| Recorded information |
═══

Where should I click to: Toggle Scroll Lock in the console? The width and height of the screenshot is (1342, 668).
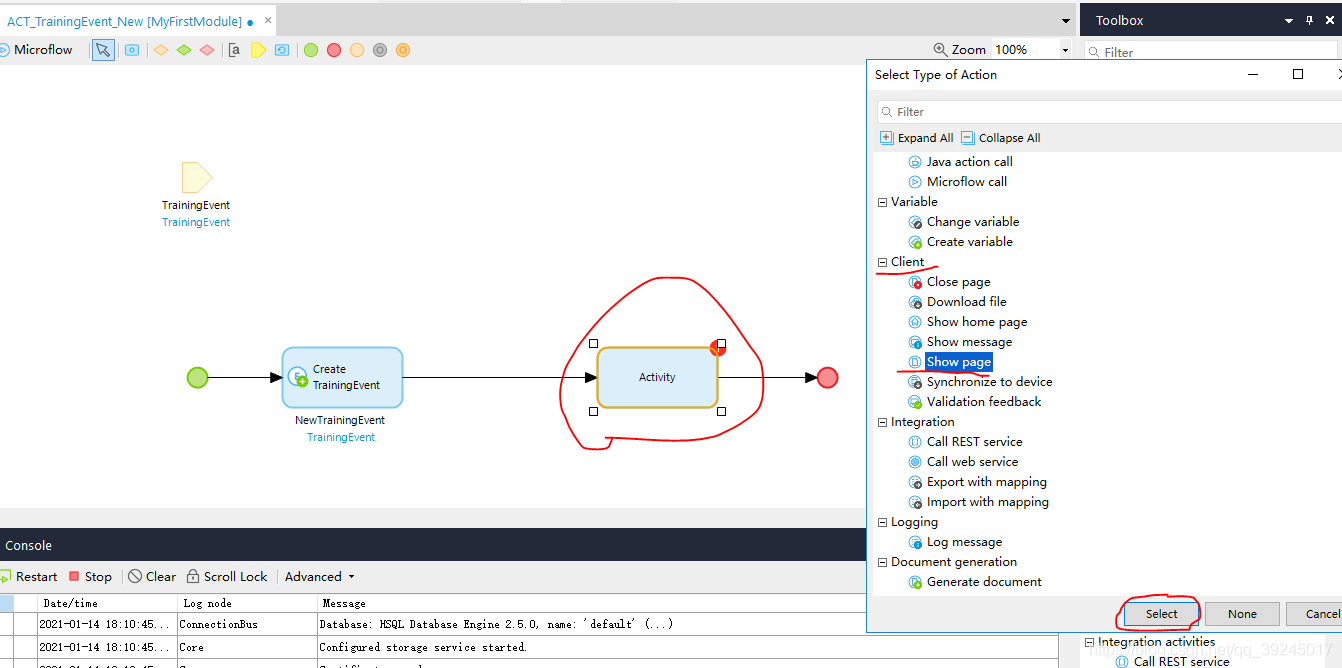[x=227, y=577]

═══

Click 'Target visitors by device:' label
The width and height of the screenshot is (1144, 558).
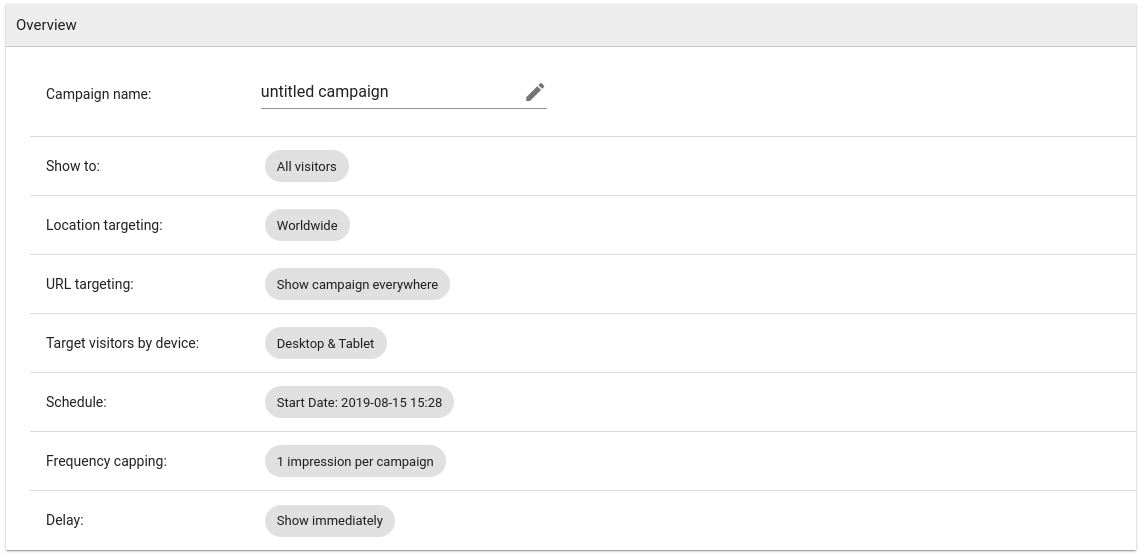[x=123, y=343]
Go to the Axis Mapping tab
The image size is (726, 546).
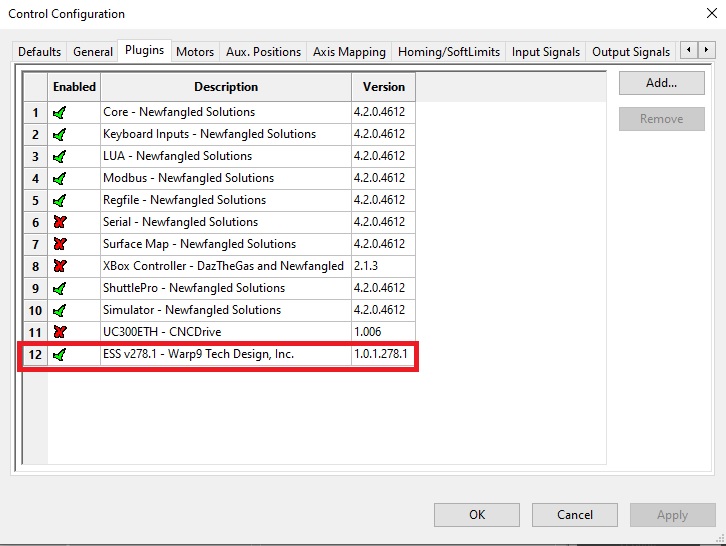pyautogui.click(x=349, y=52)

═══

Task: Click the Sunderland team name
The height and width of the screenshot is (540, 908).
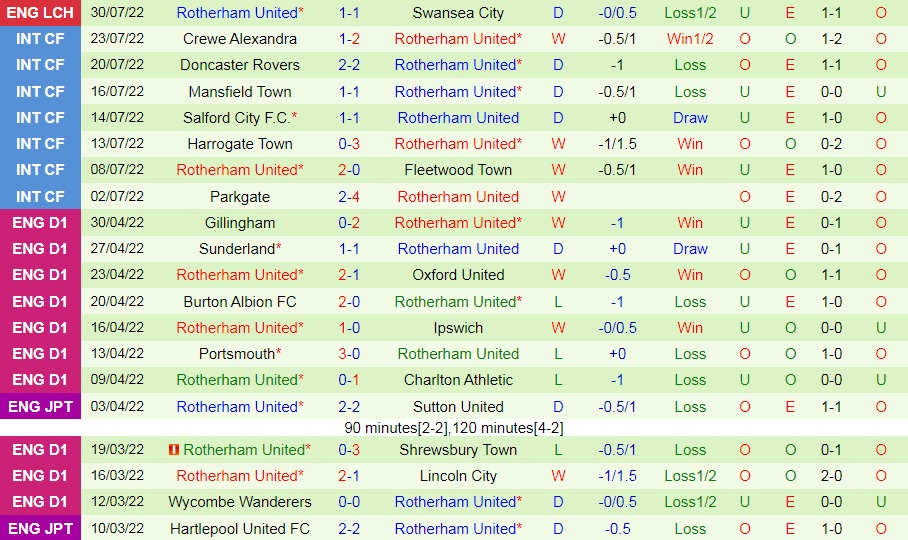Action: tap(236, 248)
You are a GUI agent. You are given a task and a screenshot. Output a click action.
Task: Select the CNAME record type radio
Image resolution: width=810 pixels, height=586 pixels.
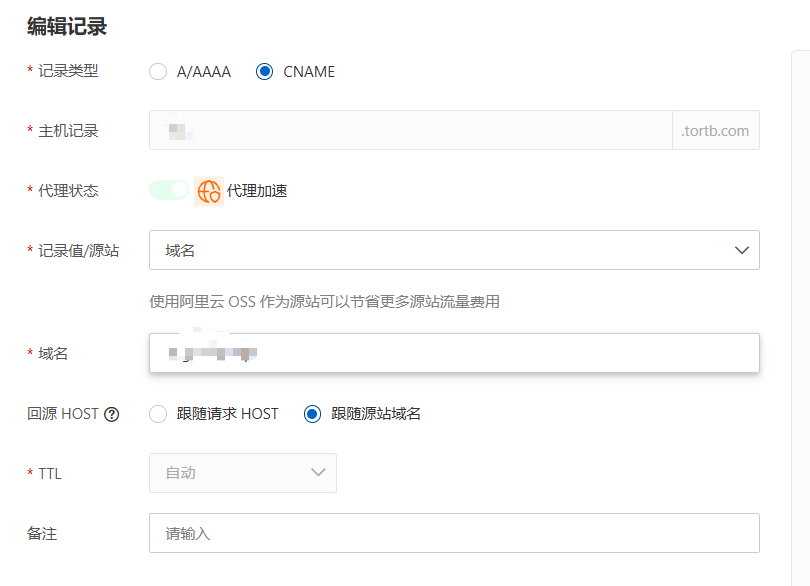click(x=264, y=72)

═══

| What is needed |
Rewrite the stretch of items from the line containing "Where should I" through the line containing "[x=227, y=577]", replacing "console" with "terminal" and leaving everything else unchanged. Omit the pictures from your answer.

| Complete answer |
Where should I click to: Toggle Scroll Lock in the terminal? The width and height of the screenshot is (1342, 668).
[x=227, y=577]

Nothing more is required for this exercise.